Top of Exercise inputs
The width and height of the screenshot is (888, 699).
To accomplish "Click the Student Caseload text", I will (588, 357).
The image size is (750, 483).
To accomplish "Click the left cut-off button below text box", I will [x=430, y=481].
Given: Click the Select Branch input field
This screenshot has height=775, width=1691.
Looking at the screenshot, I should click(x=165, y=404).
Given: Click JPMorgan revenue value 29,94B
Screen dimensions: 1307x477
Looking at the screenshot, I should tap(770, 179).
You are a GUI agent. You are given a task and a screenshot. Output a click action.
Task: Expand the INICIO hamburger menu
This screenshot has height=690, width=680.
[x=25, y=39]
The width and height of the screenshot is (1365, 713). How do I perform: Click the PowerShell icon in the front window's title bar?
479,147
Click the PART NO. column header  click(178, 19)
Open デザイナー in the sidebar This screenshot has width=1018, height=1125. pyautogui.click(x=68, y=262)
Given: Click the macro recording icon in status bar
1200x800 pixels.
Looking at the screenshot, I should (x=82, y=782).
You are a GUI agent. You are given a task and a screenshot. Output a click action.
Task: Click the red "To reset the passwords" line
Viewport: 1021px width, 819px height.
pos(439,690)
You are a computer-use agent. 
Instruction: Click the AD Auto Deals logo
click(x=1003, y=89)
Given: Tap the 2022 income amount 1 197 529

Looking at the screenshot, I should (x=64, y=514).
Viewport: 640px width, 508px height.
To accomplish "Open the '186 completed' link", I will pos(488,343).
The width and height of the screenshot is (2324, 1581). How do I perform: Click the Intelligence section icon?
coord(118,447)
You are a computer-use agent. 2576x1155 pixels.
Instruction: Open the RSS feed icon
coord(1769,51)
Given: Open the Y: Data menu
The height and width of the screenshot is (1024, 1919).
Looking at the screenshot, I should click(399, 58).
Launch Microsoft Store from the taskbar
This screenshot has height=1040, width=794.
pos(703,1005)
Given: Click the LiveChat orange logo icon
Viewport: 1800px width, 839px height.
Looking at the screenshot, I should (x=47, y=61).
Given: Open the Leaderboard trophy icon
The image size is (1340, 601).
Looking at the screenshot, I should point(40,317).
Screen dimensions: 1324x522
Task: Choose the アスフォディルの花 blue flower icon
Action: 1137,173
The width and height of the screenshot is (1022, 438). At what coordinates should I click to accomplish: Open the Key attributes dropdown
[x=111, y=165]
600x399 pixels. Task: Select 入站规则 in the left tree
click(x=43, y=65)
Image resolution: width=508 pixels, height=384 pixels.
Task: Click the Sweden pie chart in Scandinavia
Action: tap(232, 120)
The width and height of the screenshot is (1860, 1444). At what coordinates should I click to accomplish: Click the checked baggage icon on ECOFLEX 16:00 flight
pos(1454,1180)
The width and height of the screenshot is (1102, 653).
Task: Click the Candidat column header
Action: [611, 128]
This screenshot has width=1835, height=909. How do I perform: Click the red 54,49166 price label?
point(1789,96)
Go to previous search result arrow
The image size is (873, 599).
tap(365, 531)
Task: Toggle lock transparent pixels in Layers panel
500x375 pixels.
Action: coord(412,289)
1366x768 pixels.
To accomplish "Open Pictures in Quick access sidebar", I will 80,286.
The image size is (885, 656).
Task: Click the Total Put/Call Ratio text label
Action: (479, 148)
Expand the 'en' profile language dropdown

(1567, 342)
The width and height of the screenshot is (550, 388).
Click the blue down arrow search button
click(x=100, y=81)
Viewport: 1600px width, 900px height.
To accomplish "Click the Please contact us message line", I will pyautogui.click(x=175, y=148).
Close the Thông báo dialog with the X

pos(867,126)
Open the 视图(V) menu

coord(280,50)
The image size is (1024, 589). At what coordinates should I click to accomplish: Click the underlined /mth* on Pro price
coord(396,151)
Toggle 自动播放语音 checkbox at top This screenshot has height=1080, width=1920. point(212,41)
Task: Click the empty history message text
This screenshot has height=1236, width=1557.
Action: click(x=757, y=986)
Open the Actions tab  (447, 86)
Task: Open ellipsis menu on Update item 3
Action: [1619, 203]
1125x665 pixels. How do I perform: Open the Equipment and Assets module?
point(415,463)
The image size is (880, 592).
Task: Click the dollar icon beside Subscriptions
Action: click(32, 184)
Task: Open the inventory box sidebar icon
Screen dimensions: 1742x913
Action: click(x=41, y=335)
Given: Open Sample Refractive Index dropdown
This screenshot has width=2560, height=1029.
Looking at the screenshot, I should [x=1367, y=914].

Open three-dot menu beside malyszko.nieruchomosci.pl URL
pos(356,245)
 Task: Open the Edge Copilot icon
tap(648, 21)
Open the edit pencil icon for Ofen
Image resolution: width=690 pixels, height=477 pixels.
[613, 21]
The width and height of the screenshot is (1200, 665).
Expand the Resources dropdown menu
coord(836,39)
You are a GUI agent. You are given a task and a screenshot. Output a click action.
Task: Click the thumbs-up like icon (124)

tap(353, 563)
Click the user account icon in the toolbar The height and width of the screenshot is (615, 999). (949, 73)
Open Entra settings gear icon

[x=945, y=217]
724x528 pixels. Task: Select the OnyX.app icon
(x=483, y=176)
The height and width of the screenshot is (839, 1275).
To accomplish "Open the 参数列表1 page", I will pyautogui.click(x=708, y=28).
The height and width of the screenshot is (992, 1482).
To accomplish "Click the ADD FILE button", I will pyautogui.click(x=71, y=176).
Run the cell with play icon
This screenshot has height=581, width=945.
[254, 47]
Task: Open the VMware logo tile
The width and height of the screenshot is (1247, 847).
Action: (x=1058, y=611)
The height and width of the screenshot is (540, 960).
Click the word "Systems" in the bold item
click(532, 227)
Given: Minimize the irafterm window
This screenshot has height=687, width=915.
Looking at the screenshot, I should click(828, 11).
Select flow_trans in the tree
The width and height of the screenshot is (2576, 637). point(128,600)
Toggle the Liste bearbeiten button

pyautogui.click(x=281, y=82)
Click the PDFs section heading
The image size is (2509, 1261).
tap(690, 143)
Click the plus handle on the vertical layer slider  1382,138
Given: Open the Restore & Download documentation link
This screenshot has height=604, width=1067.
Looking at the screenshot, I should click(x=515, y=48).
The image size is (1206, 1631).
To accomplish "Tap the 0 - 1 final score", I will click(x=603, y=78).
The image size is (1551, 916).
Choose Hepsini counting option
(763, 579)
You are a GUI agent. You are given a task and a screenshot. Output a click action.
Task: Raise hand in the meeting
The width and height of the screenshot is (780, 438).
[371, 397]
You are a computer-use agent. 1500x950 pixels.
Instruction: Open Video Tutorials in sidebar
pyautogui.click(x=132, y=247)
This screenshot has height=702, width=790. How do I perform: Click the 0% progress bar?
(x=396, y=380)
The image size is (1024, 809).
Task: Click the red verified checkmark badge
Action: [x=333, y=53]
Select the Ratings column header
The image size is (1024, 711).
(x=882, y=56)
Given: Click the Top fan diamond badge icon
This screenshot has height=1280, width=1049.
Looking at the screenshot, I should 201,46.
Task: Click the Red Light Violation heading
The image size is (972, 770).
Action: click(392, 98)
Bottom of Exercise inputs
▸ **Exercise description**: If a line above holds the string "link", count it; give the final total as the only output.

▸ **Problem solution**: 2